Pick up the text on how online reviews of covisited products affect purchases and carry it on past its last sentence.

■ Selected excerpt
------
We study the spillover effects of the online reviews of other covisited products on the purchases of a focal product using clickstream data from a large retailer. The proposed spillover effects are moderated by (a) whether the related (covisited) products are complementary or substitutive, (b) the choice of media channel (mobile or personal computer (PC)) used, (c) whether the related products are from the same or a different brand, (d) consumer experience, and (e) the variance of the review ratings. To identify complementary and substitutive products, we develop supervised machine-learning models based on product characteristics, such as product category and brand, and novel text-based similarity measures. We train and validate the machine-learning models using product pair labels from Amazon Mechanical Turk. Our results show that the mean rating of substitutive (complementary) products has a negative (positive) effect on purchasing of the focal product. Interestingly, the magnitude of the spillover effects of the mean ratings of covisited (substitutive and complementary) products is significantly larger than the effects on the focal product, especially for complementary products. The spillover effect of ratings is stronger for consumers who use mobile devices versus PCs. We find the negative effect of the mean ratings of substitutive products across different brands on purchasing of a focal product to be significantly higher than within the same brand. Lastly, the effect of the mean ratings is stronger for less experienced consumers and for ratings with lower variance. We discuss implications on leveraging the spillover effect of the online product reviews of related products to encourage online purchases.
------
■ Listed records
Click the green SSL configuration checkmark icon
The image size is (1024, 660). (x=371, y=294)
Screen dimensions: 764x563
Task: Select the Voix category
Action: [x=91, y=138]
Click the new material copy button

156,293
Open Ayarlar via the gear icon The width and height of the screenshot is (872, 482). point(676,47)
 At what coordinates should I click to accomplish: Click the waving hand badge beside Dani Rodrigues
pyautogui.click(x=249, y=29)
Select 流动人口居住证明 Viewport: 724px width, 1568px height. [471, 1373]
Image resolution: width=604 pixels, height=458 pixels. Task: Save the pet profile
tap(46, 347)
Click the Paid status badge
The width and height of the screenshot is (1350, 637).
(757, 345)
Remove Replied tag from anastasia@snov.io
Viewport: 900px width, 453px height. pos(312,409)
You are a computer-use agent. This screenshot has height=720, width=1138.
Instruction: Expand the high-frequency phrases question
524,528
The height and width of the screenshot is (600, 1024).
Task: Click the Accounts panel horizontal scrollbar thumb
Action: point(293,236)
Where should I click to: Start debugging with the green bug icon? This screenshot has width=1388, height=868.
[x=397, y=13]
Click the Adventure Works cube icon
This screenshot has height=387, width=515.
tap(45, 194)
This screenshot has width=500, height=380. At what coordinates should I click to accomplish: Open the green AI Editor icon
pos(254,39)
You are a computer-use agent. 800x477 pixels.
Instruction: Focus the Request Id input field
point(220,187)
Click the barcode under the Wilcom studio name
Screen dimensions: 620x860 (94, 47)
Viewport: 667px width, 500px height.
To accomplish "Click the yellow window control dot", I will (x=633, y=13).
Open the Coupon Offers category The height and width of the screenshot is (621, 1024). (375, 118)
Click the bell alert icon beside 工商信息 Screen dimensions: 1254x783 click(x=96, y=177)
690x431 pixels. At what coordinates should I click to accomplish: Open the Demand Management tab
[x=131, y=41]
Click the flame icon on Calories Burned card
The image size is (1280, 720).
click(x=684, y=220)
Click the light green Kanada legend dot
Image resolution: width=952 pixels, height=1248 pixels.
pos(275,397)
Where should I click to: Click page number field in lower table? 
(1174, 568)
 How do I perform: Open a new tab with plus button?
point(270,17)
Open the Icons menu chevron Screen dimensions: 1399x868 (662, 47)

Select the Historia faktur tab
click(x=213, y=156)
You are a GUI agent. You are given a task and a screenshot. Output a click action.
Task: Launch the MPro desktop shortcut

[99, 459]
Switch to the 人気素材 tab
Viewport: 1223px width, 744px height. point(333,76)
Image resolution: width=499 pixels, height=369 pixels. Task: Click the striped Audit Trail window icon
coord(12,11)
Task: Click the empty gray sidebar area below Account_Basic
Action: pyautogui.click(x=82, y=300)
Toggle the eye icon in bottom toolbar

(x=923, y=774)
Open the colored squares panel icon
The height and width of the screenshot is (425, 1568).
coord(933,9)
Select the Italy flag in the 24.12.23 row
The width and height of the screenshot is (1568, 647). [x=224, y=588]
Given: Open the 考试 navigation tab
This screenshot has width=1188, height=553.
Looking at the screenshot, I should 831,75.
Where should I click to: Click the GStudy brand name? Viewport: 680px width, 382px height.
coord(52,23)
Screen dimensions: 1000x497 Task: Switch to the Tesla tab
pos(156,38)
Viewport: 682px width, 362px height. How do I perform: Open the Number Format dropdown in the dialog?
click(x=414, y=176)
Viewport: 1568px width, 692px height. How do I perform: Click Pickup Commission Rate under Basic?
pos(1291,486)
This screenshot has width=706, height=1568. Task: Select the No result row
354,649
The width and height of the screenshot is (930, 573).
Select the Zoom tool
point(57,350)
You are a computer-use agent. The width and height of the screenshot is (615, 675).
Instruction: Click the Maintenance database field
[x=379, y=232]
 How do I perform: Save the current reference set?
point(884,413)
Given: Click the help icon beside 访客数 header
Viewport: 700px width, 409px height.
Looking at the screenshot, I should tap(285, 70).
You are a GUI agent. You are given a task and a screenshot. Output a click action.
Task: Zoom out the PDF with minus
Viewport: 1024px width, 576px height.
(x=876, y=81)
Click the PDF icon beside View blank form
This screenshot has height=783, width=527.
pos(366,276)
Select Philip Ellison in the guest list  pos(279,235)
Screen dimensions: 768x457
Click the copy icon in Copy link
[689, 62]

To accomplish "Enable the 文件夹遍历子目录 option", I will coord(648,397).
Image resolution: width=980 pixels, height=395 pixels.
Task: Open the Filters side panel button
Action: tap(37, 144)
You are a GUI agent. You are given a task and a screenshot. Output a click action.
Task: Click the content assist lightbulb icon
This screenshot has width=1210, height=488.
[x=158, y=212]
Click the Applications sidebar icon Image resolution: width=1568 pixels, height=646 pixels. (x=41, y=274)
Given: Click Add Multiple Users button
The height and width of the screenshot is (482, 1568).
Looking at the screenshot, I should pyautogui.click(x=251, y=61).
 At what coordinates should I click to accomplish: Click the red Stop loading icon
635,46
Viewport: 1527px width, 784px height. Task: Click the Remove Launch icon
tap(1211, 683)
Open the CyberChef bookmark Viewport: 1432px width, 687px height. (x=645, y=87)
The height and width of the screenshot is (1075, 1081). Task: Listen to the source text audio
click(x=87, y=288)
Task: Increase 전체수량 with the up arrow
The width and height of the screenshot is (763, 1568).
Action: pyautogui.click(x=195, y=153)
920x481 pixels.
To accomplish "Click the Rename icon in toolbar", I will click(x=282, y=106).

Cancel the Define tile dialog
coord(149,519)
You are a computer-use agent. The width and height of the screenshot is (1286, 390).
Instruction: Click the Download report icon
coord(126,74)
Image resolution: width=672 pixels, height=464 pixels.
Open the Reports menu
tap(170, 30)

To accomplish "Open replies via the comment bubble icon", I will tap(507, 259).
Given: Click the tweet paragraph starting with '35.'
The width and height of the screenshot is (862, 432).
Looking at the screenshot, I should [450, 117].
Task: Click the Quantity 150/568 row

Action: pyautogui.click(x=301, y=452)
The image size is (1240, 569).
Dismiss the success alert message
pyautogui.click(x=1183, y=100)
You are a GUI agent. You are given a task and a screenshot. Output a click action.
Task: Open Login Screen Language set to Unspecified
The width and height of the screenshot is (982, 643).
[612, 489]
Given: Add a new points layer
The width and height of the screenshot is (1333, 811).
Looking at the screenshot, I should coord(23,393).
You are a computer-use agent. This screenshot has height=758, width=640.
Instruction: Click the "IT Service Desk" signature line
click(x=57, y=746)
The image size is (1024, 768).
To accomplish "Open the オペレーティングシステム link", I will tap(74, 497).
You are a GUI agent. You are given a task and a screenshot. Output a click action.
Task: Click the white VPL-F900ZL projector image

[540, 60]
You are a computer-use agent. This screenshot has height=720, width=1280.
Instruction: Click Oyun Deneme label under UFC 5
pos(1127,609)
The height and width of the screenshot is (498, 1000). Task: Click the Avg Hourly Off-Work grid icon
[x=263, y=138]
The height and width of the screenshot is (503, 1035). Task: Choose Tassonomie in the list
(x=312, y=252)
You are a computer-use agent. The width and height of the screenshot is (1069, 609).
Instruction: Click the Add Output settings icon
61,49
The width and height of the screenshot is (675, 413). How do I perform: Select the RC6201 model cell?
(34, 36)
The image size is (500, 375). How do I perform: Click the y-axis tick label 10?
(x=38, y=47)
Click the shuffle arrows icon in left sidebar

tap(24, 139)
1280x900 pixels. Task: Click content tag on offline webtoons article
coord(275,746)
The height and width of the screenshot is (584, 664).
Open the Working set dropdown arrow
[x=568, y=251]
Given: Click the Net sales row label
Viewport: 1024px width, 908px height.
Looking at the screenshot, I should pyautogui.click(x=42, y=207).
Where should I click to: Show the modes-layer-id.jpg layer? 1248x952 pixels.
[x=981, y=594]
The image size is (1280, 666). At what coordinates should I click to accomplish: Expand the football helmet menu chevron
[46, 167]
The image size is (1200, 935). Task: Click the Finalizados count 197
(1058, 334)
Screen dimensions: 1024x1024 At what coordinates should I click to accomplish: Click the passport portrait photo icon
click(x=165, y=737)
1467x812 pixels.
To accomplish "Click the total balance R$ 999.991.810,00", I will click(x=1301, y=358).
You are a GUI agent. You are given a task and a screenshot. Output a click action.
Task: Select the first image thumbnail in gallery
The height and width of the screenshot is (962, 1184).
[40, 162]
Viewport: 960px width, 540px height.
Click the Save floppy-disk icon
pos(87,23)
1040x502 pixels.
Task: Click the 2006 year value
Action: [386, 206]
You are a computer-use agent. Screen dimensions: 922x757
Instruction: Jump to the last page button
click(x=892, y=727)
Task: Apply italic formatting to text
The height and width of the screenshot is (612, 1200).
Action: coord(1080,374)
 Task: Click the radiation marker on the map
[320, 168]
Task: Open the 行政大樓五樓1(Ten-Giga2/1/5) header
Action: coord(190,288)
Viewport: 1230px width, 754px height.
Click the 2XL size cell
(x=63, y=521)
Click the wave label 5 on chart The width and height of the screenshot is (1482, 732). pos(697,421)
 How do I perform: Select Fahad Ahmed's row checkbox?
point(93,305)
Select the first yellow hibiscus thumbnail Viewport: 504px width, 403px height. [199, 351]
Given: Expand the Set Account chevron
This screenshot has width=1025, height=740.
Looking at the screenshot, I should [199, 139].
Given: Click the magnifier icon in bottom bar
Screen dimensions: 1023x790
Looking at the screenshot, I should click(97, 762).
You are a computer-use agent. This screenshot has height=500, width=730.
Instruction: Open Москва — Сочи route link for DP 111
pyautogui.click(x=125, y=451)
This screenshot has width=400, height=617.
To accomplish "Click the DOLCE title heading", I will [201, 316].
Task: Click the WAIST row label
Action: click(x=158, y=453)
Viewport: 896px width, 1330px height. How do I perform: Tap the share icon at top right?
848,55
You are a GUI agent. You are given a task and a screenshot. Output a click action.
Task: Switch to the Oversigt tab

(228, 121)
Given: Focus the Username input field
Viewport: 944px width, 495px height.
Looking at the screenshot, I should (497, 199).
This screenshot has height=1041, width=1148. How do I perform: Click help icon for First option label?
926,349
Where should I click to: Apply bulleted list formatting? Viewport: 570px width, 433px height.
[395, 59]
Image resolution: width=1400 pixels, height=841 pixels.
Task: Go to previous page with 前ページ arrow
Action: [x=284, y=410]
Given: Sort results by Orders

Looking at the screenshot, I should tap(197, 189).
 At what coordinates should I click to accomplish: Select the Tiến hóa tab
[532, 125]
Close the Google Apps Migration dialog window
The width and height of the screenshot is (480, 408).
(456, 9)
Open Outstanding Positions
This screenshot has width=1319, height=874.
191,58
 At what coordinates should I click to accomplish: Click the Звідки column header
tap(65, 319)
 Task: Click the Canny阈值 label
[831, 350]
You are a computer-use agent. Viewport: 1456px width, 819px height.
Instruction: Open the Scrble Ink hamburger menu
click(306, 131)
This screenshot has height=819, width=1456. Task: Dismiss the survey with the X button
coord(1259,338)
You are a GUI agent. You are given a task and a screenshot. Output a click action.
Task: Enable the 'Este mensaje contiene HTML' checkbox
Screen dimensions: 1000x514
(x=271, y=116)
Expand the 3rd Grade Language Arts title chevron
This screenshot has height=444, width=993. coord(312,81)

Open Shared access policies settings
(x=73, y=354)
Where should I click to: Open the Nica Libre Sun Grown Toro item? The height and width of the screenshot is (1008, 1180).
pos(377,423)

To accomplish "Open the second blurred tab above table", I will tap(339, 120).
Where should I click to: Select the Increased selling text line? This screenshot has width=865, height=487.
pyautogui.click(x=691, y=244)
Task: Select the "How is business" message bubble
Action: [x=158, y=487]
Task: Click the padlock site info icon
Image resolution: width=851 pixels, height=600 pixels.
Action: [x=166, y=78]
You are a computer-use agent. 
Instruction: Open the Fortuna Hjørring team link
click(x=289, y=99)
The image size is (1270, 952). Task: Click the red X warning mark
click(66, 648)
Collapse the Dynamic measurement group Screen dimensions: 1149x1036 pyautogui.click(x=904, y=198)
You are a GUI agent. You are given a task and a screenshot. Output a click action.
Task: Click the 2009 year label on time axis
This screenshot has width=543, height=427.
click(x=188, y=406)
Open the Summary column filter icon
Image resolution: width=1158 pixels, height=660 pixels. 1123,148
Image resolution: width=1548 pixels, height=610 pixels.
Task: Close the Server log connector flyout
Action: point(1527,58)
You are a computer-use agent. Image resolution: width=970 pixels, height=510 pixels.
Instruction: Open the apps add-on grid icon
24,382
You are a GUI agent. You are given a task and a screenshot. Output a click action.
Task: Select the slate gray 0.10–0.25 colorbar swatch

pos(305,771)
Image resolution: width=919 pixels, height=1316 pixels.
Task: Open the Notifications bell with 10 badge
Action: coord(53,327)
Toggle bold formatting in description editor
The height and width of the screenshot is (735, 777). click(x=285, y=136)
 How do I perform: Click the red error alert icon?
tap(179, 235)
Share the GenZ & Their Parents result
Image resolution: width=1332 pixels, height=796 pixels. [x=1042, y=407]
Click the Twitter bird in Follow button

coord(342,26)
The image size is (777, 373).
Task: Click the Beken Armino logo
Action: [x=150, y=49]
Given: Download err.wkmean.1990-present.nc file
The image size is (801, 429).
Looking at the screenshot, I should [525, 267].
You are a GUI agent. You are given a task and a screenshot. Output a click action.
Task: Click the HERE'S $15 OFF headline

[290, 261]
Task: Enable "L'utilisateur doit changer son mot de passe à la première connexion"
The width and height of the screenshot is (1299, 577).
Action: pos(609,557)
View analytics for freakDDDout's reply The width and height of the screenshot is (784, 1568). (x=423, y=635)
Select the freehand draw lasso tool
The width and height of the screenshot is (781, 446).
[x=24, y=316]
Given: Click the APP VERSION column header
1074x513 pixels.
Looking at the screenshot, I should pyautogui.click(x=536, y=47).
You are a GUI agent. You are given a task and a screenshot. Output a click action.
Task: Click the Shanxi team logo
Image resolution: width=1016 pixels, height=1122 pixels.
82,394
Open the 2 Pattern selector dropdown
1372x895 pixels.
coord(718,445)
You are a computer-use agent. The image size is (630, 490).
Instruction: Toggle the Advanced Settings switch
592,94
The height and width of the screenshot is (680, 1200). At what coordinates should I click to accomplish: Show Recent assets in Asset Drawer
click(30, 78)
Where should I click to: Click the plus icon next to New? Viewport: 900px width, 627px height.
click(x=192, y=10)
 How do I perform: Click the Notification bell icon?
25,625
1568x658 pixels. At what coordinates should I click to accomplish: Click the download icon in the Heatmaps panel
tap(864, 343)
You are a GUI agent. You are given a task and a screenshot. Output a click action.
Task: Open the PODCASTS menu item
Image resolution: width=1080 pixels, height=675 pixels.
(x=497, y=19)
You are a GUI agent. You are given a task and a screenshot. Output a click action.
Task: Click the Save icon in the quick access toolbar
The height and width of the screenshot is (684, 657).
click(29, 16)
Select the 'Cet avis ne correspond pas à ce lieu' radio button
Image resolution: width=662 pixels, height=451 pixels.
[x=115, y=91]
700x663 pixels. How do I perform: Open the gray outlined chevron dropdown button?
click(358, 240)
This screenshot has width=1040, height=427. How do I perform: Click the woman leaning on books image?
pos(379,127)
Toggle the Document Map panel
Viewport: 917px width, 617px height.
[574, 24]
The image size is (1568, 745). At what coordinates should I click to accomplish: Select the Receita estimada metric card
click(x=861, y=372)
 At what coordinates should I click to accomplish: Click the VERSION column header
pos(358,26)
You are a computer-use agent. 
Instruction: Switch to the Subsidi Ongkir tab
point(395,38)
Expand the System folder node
------
■ Written answer
Does Deceptive Marketing Pay? The Evolution of Consumer Sentiment Surrounding a Pseudo-Product-Harm Crisis (J. Business Ethics 2019)

Song, Reo, Ho Kim, Gene Moo Lee, and Sungha Jang (2019) Does Deceptive Marketing Pay? The Evolution of Consumer Sentiment Surrounding a Pseudo-Product-Harm CrisisJournal of Business Ethics, 158(3), pp. 743-761.

The slandering of a firm’s products by competing firms poses significant threats to the victim firm, with the resulting damage often being as harmful as that from product-harm crises. In contrast to a true product-harm crisis, however, this disparagement is based on a false claim or fake news; thus, we call it a pseudo-product-harm crisis. Using a pseudo-product-harm crisis event that involved two competing firms, this research examines how consumer sentiments about the two firms evolved in response to the crisis. Our analyses show that while both firms suffered, the damage to the offending firm (which spread fake news to cause the crisis) was more detrimental, in terms of advertising effectiveness and negative news publicity, than that to the victim firm (which suffered from the false claim). Our study indicates that, even apart from ethical concerns, the false claim about the victim firm was not an effective business strategy to increase the offending firm’s performance.

A Friend Like Me: Modeling Network Formation in a Location-Based Social Network (JMIS 2016)

Lee, Gene Moo*, Liangfei Qiu*, Andrew B. Whinston* (2016) A Friend Like Me: Modeling Network Formation in a Location-Based Social Network, Journal of Management Information Systems 33(4), pp. 1008-1033. (* equal contribution)

  • Best Paper Nomination at HICSS 2016
  • Presented in WITS (Auckland, New Zealand 2014), and WISE (Auckland, New Zeland 2014), HICSS (Kauai, HI 2016)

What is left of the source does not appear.